Back in the late 90’s, there was a new big thing coming. It was going to change the way the industry was getting paid. Remember? Organizations were up in arms about moving away from the payment model that was in place that paid you what you said your costs were – pretty much no questions asked. And if you spent more than you were reimbursed, CMS looked at your payment requests and adjusted them annually. Sweet deal, right? Well, along came PPS – the Prospective Payment System that put an end to that and began using the MDS as the vehicle to determine payment.
So here we are about 20 years later and we are faced with industry payment and reimbursement changes again. These are moving at a speed that has not been seen before in our industry. The talk around the industry is that organizations that are doing well should be very successful moving forward. Those that are willing to make the changes they need to make to keep up with the industry will be successful, too. However, those that continue to be status quo with how they operate today will fail. Couple this information with the belief that one star facilities will be all but extinct, and there are a lot of facilities at risk.

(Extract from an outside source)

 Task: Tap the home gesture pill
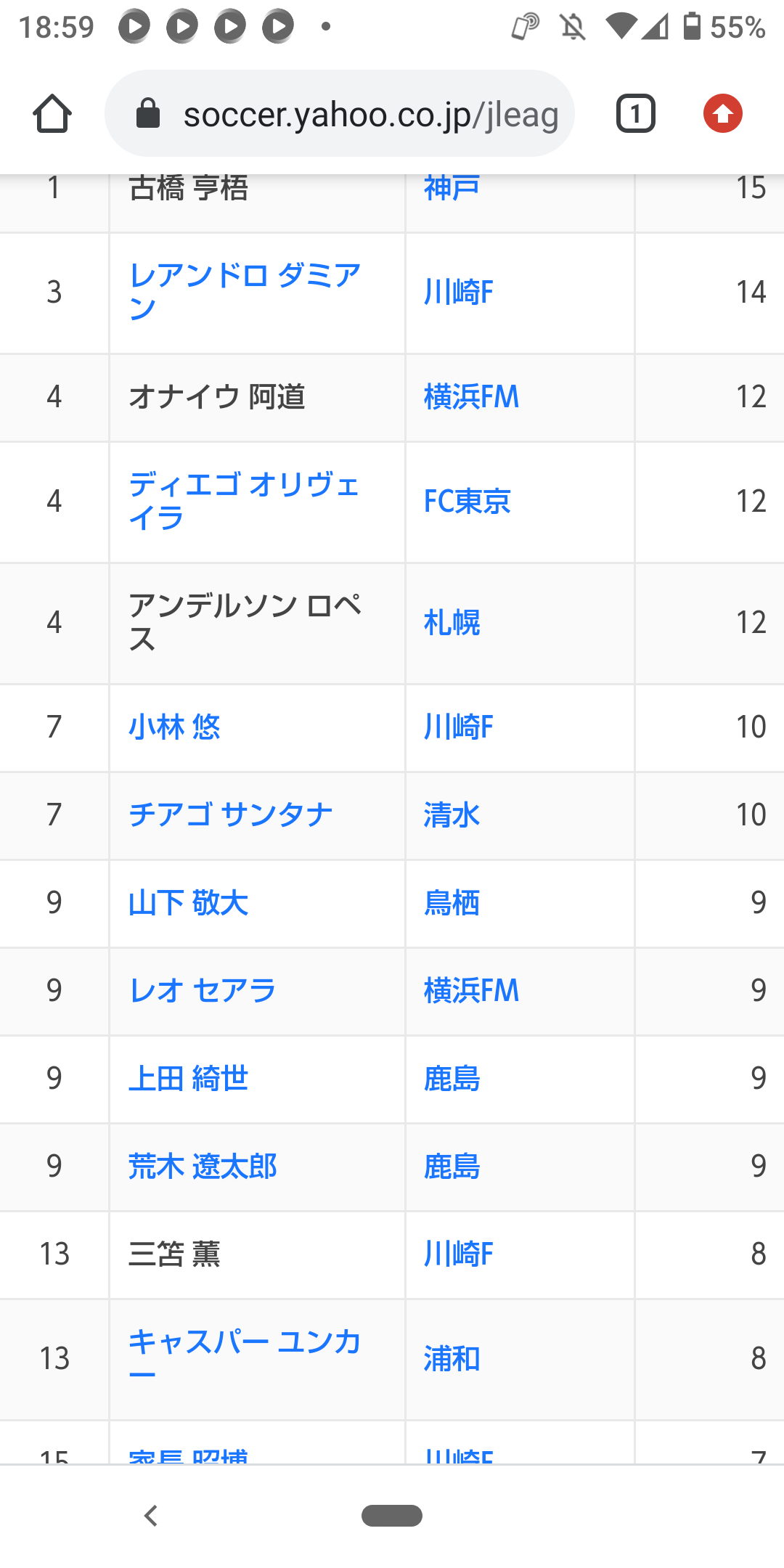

Current guidance on what providers should be looking at
Update old buildings now, sell weaker performers, plan for acquisitions you want to be involved in even if in the future, and concentrate your holdings geographically.
Provide quality care
Strive to be the best in class performer in your market – things to concentrate on include lower readmission rates, lengths of stay, staff turnover, high clinical skills and outcomes, and your Five Star rating.
Gather, understand and act on performance data points
What is the “total cost of care” that you provide? As hospitals are looking to partner with organizations that provide high quality, they also want to know in a risk share environment what the costs will be.

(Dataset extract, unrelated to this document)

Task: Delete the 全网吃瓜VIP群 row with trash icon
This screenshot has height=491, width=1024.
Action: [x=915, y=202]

Spread your wings. Own or closely link/partner with home health, assisted living, outpatient care, and other non-acute operators as risk sharing becomes more commonplace such as ACOs. Companies should invest in EMRs to obtain better predictive analytics and identify opportunities for better care coordination. This investment will also help with other alliances and payment models since data is becoming integral to our processes.
Be tomorrow’s hospital
Take advantage now of CMS’ statement that they will increase reimbursement for taking higher acuity residents. This will require SNFs to raise their complex and chronic care competencies. This will be especially true if rehabilitation services that are traditionally and currently provided by SNFs are provided in assisted living or home settings as experts predict will occur.
Turnover was mentioned above in the section about providing quality care. This is the key to all of these changes. Getting turnover under control must be achieved in order to achieve repeatable results, which is the ultimate goal. What are you doing to address this age old issue? Look at the reasons your staff call off, your response to it and how often you are replacing staff. We all know the cost of replacing one staff member – somewhere between $2,500 and $5,000. It’s going to start costing you more in terms of your data analytics and your ability to become the leader in your market with whom organizations want to partner. While the problem is one for the ages, how we solve it needs to be revisited.